Records from a data source:
------------------------------------------------------------------------

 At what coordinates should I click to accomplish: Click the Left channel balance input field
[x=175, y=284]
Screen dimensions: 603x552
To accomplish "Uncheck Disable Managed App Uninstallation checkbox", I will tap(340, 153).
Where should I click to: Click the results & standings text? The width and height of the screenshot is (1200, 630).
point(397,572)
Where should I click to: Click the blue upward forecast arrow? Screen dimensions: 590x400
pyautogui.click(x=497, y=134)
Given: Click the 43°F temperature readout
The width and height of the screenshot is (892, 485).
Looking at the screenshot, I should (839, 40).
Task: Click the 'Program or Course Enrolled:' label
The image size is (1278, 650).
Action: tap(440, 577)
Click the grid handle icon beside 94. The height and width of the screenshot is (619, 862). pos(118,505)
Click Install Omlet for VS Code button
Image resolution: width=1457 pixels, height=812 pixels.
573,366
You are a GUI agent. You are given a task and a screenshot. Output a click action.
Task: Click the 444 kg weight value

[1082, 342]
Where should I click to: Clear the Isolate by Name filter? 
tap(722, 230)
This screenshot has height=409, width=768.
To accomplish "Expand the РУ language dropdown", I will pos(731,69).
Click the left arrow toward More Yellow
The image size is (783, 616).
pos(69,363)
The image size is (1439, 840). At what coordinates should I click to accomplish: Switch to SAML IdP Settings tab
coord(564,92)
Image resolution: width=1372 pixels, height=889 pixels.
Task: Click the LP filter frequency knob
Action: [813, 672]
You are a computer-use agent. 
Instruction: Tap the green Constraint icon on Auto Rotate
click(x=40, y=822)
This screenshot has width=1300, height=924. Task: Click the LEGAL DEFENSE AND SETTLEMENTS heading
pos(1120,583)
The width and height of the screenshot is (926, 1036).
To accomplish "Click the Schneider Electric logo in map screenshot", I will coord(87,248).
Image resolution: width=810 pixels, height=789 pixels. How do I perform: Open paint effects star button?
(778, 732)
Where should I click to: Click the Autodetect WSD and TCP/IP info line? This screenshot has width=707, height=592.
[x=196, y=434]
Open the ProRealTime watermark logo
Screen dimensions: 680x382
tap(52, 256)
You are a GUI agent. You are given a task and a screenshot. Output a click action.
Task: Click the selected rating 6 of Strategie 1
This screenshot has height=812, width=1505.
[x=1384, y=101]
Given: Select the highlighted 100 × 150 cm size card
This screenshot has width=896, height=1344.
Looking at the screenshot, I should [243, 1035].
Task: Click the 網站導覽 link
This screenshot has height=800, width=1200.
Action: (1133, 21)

------------------------------------------------------------------------

__Your goal__
The answer is every entry, repeated word for word.

__Written answer__
 At what coordinates should I click to accomplish: Click the Left channel balance input field
[x=175, y=284]
Screen dimensions: 603x552
To accomplish "Uncheck Disable Managed App Uninstallation checkbox", I will tap(340, 153).
Where should I click to: Click the results & standings text? The width and height of the screenshot is (1200, 630).
point(397,572)
Where should I click to: Click the blue upward forecast arrow? Screen dimensions: 590x400
pyautogui.click(x=497, y=134)
Given: Click the 43°F temperature readout
The width and height of the screenshot is (892, 485).
Looking at the screenshot, I should (839, 40).
Task: Click the 'Program or Course Enrolled:' label
The image size is (1278, 650).
Action: tap(440, 577)
Click the grid handle icon beside 94. The height and width of the screenshot is (619, 862). pos(118,505)
Click Install Omlet for VS Code button
Image resolution: width=1457 pixels, height=812 pixels.
573,366
You are a GUI agent. You are given a task and a screenshot. Output a click action.
Task: Click the 444 kg weight value

[1082, 342]
Where should I click to: Clear the Isolate by Name filter? 
tap(722, 230)
This screenshot has height=409, width=768.
To accomplish "Expand the РУ language dropdown", I will pos(731,69).
Click the left arrow toward More Yellow
The image size is (783, 616).
pos(69,363)
The image size is (1439, 840). At what coordinates should I click to accomplish: Switch to SAML IdP Settings tab
coord(564,92)
Image resolution: width=1372 pixels, height=889 pixels.
Task: Click the LP filter frequency knob
Action: [813, 672]
You are a computer-use agent. 
Instruction: Tap the green Constraint icon on Auto Rotate
click(x=40, y=822)
This screenshot has width=1300, height=924. Task: Click the LEGAL DEFENSE AND SETTLEMENTS heading
pos(1120,583)
The width and height of the screenshot is (926, 1036).
To accomplish "Click the Schneider Electric logo in map screenshot", I will coord(87,248).
Image resolution: width=810 pixels, height=789 pixels. How do I perform: Open paint effects star button?
(778, 732)
Where should I click to: Click the Autodetect WSD and TCP/IP info line? This screenshot has width=707, height=592.
[x=196, y=434]
Open the ProRealTime watermark logo
Screen dimensions: 680x382
tap(52, 256)
You are a GUI agent. You are given a task and a screenshot. Output a click action.
Task: Click the selected rating 6 of Strategie 1
This screenshot has height=812, width=1505.
[x=1384, y=101]
Given: Select the highlighted 100 × 150 cm size card
This screenshot has width=896, height=1344.
Looking at the screenshot, I should [243, 1035].
Task: Click the 網站導覽 link
This screenshot has height=800, width=1200.
Action: (1133, 21)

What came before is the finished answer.